Cette interprétation, qui reprend sans le dire celle de Heidegger dans Unterwegs zur Sprache, fait de Humboldt un philosophe du langage attardé dans une métaphysique subjectiviste héritée de Leibniz et de Kant. La conception du langage comme activité est alors rabattue et confondue à tort avec la théorie de l’expression populaire : « Du coup, les conditions de l’historicité du langage sont changées ; les mutations ne viennent plus d’en haut (de l’élite, des savants, du petit groupe des marchands et des voyageurs, des armées victorieuses, de l’aristocratie d’invasion), mais elles naissent obscurément d’en bas, car le langage n’est pas un instrument, ou un produit – un ergon comme disait Humboldt –, mais une incessante activité – une energeïa. Dans une langue, celui qui parle, et qui ne cesse de parler dans un murmure qu’on n’entend pas mais d’où vient pourtant tout l’éclat, c’est le peuple. » (p. 303)
Comme Heidegger avant lui, Foucault rate ainsi ce qui fait de Humboldt l’un des plus grands théoriciens du langage du XIXe siècle et un transsujet scientifique, mais aussi philosophique et poétique, qui est encore loin aujourd’hui d’avoir produit tous ses effets. Il est incapable d’y discerner les ouvertures vers le futur et reste pour cela prisonnier d’une conception du langage dont nous verrons plus bas en quoi elle ne peut plus nous satisfaire [13].
Remarques à propos de quelques analyses historiques contestables
La seconde conséquence notable du dogmatisme avec lequel Foucault aborde la linguistique du XIXe siècle est de l’amener à soutenir un certain nombre d’analyses historiques pour le moins contestables.
Selon lui, on l’a vu, l’essentiel de ce qui se serait passé au début du XIXe siècle pourrait se résumer de la manière suivante : en remplaçant la grammaire générale, la philologie et la linguistique comparée auraient redéfini le langage sur le modèle de la langue, excluant du même coup toute considération pour le discours et la représentation au profit d’un intérêt exclusif pour les organisations phonétique et grammaticale. À partir de cette époque, affirme-t-il, « ce qui permet de définir une langue, ce n’est pas la manière dont elle représente les représentations, mais une certaine architecture interne, une certaine manière de modifier les mots eux-mêmes selon la posture grammaticale qu’ils occupent les uns par rapport aux autres : c’est son système flexionnel. » (p. 250)
Que valent ces affirmations ? Pour commencer, s’il est vrai que la question flexionnelle a été au centre des préoccupations des fondateurs de la grammaire comparée, en particulier de Schlegel et Bopp – mais aussi de Humboldt qui en faisait encore, sous la forme, précisons-le, d’une pure idée régulatrice, un critère de classement des langues les unes par rapport aux autres –, il est tout à fait faux de dire que la langue peut, à partir des premières années du XIXe siècle, se définir uniquement par son système flexionnel, c’est-à-dire par sa morphologie ou encore par sa grammaire.

Consignes:
- A) Relevez tous les noms de penseurs mentionnés dans l'extrait, chacun une seule fois.
- B) Recopiez le passage de l'extrait allant de « Comme Heidegger avant » jusqu'à « nous satisfaire [13]. » en substituant « dix-neuvième siècle » à « XIXe siècle ».
- C) Répondez brièvement aux questions suivantes sur l'extrait.
(i) Dans quel ouvrage de Heidegger figure l'interprétation que Foucault reprend sans le dire ?
(ii) Selon Foucault, qu'est-ce qui permet, à partir du début du XIXe siècle, de définir une langue ?
(iii) Quels fondateurs de la grammaire comparée sont cités comme particulièrement préoccupés par la question flexionnelle, outre Humboldt ?

Contenu des données:
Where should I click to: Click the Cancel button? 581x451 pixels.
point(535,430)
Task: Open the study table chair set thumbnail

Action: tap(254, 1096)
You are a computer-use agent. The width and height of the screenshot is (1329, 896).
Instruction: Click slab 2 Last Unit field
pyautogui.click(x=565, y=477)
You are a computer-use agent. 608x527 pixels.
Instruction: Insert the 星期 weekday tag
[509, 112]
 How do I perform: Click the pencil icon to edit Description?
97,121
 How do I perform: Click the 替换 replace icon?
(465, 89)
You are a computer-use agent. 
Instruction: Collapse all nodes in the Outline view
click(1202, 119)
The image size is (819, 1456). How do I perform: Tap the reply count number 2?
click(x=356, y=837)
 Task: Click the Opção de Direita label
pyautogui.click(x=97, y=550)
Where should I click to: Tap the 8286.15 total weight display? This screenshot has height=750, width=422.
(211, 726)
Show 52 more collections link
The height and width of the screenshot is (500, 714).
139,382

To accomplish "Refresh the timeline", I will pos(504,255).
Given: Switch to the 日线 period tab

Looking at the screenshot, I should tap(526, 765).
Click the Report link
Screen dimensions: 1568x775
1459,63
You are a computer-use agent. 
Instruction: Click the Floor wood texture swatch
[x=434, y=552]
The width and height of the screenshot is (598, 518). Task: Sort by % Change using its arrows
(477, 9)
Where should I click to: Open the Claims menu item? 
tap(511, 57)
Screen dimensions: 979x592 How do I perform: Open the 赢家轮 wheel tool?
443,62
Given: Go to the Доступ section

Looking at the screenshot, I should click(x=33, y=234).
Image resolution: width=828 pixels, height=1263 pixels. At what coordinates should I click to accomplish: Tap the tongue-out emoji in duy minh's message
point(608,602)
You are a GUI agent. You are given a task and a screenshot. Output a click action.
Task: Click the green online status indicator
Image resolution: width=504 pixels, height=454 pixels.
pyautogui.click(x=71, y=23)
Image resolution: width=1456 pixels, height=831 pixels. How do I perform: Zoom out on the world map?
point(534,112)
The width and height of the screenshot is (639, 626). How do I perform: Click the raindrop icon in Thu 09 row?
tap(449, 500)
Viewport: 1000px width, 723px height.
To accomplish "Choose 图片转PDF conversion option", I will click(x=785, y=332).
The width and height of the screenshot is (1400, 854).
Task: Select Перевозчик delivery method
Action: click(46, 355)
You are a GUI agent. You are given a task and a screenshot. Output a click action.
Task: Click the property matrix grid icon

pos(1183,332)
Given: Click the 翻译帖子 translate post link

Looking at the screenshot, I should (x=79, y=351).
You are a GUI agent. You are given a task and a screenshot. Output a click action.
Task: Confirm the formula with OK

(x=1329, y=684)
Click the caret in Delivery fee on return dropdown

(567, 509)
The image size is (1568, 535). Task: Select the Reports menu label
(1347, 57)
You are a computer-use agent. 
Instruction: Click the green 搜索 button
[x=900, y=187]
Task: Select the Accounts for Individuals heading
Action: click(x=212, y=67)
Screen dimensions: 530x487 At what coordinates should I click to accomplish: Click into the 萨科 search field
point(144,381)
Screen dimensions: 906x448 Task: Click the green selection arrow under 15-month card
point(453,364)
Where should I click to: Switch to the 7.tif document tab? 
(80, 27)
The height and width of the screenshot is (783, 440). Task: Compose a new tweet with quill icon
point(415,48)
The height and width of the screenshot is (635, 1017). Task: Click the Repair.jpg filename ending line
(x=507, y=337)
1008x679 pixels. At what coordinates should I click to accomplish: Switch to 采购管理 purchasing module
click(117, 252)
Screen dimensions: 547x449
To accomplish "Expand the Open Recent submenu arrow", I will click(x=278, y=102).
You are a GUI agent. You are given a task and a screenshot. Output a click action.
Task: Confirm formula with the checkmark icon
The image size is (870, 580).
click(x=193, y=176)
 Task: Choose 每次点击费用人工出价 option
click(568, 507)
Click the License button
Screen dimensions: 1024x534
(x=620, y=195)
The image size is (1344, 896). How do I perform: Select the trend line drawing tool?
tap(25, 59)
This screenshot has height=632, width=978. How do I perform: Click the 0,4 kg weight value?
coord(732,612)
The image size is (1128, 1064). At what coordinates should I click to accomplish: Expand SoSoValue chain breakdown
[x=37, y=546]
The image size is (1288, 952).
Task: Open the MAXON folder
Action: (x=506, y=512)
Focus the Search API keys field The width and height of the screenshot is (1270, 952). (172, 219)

Corrigé détaillé:
- A) Heidegger, Humboldt, Leibniz, Kant, Foucault, Schlegel, Bopp

- B)
Comme Heidegger avant lui, Foucault rate ainsi ce qui fait de Humboldt l’un des plus grands théoriciens du langage du dix-neuvième siècle et un transsujet scientifique, mais aussi philosophique et poétique, qui est encore loin aujourd’hui d’avoir produit tous ses effets. Il est incapable d’y discerner les ouvertures vers le futur et reste pour cela prisonnier d’une conception du langage dont nous verrons plus bas en quoi elle ne peut plus nous satisfaire [13].

- C)
(i) Unterwegs zur Sprache.
(ii) Son système flexionnel.
(iii) Schlegel et Bopp.